Description of the LSPM-SVAT scheme
The Land Surface Process Model (LSPM) has been developed
by our groups (Turin University, Italy, and Institute of Atmospheric Physics
of Beijing, China) in the frame of the World Laboratory Project Land 2
(Cassardo et al., 1995), and tested in Ruti et al., (1997) and in Cassardo
et al., (1998). LSPM is a typical SVAT scheme developed to be used both
as a “stand alone” model (in this case, a set of specific routines for
the calculation of the input data is provided) and as the surface boundary
subroutine of an atmospheric circulation model (in this case, all input
data are taken by the atmospheric model itself).
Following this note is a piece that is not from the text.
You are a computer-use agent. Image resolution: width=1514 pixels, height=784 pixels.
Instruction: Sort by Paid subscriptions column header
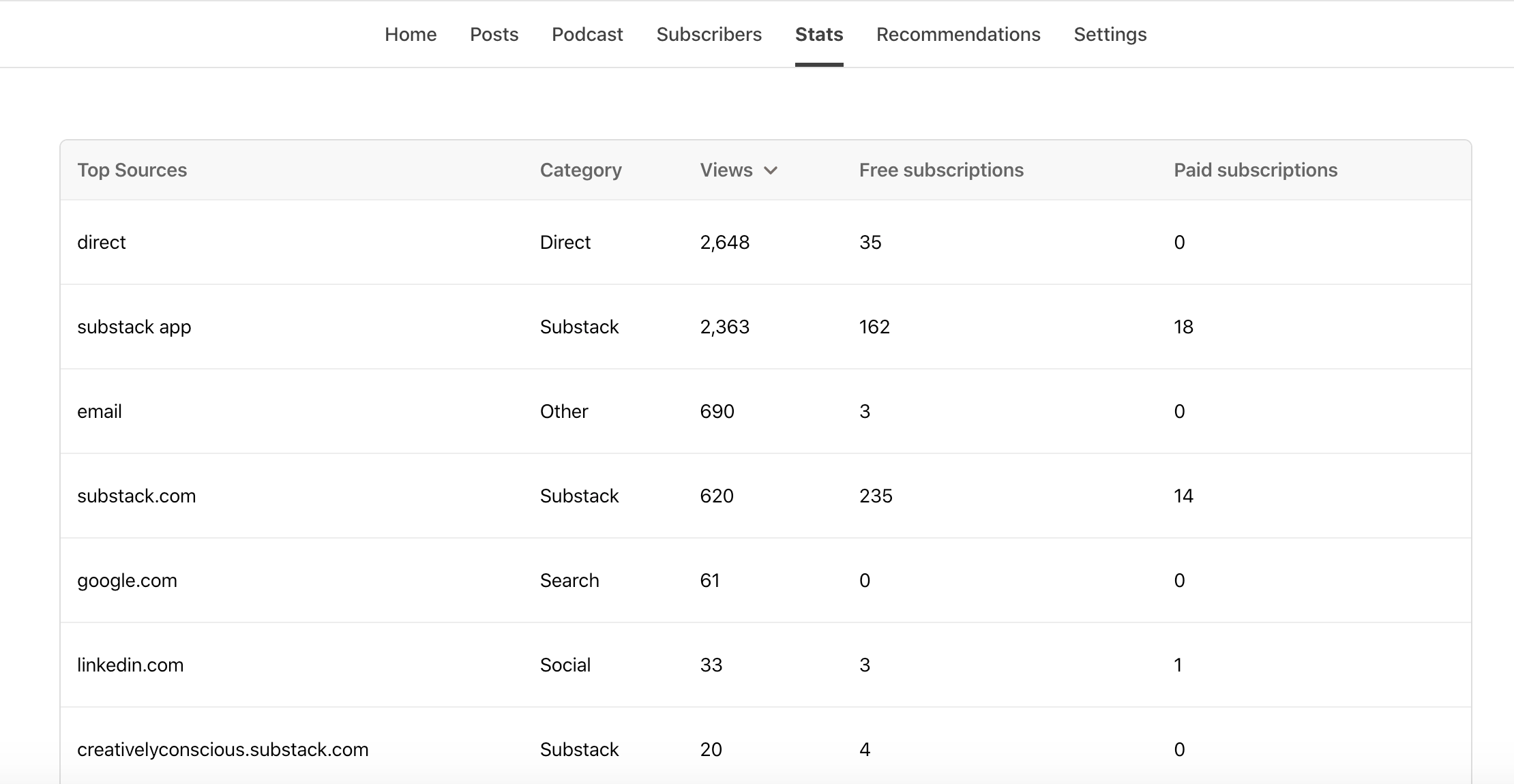point(1255,170)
In this work LSPM is used in its stand-alone version,
so the input data required are: air temperature, atmospheric pressure,
specific or relative humidity, solar incoming radiation or cloudiness,
horizontal wind speed components, rate of precipitation.
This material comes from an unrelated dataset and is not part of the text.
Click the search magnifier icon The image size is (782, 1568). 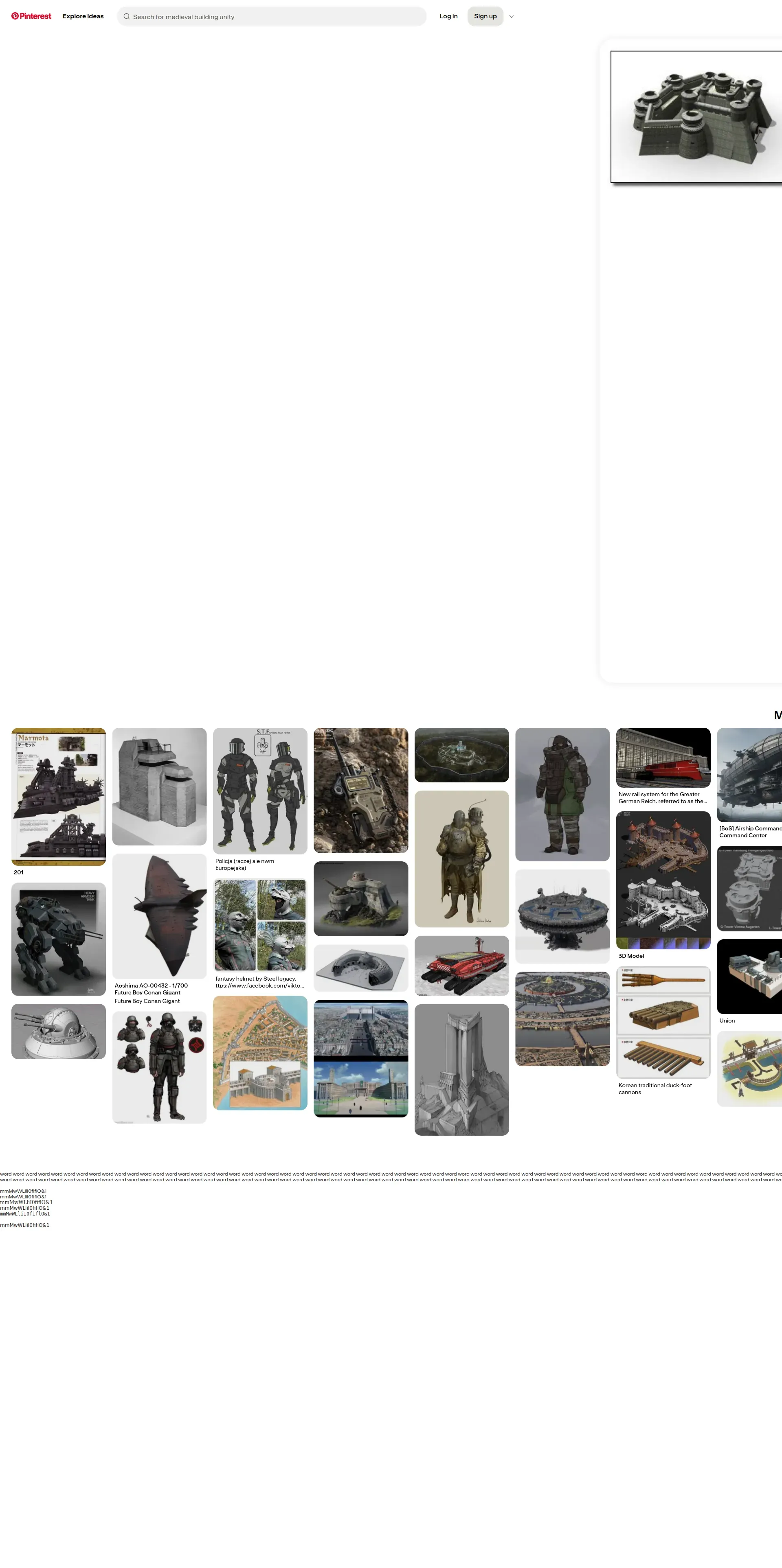pyautogui.click(x=127, y=16)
The schematic spatial structure of LSPM includes
three main zones: the atmospheric layer above the vegetation (extending
from a reference height to the vegetation canopy level), the vegetation
layer (extending downward to the soil), and the soil layer. The hierarchy
of the model allows a separation among soil, canopy and atmospheric layers.
In the atmospheric layer, all output variables are calculated as weighted
averages between atmospheric and canopy components. The canopy is considered
as an uniform layer (big-leaf) characterised by the following parameters:
vegetation cover, height, leaf area index (LAI), albedo, minimum stomatal
resistance, leaf dimension, emissivity and root depth. Soil temperature
and moisture are calculated using multi-layer schemes whose main parameters
are: thermal conductivity, hydraulic conductivity, soil porosity, permanent
wilting point, dry volumetric heat capacity, soil surface albedo and emissivity.
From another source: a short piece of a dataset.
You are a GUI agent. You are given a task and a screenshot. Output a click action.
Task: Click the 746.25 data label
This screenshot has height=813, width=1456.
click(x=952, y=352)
The user can select a variable number of soil layers. Each flux is partitioned
according to the vegetation and snow fractional covers. The model includes
two subroutines for the long-wave and short-wave incoming radiation calculation
(if not any observed radiation is available, the cloud coverage data is
needed). The turbulent heat, water vapour and momentum fluxes are calculated
by using the “analogue electric” scheme, in which the flux is expressed
as a ratio between a generalised gradient (of temperature or moisture)
and “resistances”. LSPM can provide the values of each component of thermal
and hydrological budgets in the soil, of the water balance in the planetary
boundary layer and atmospheric turbulent fluxes.
The reader can refer to the previously quoted papers
and to Loglisci et al., (2001) for a full description of the model and
parameterisations used.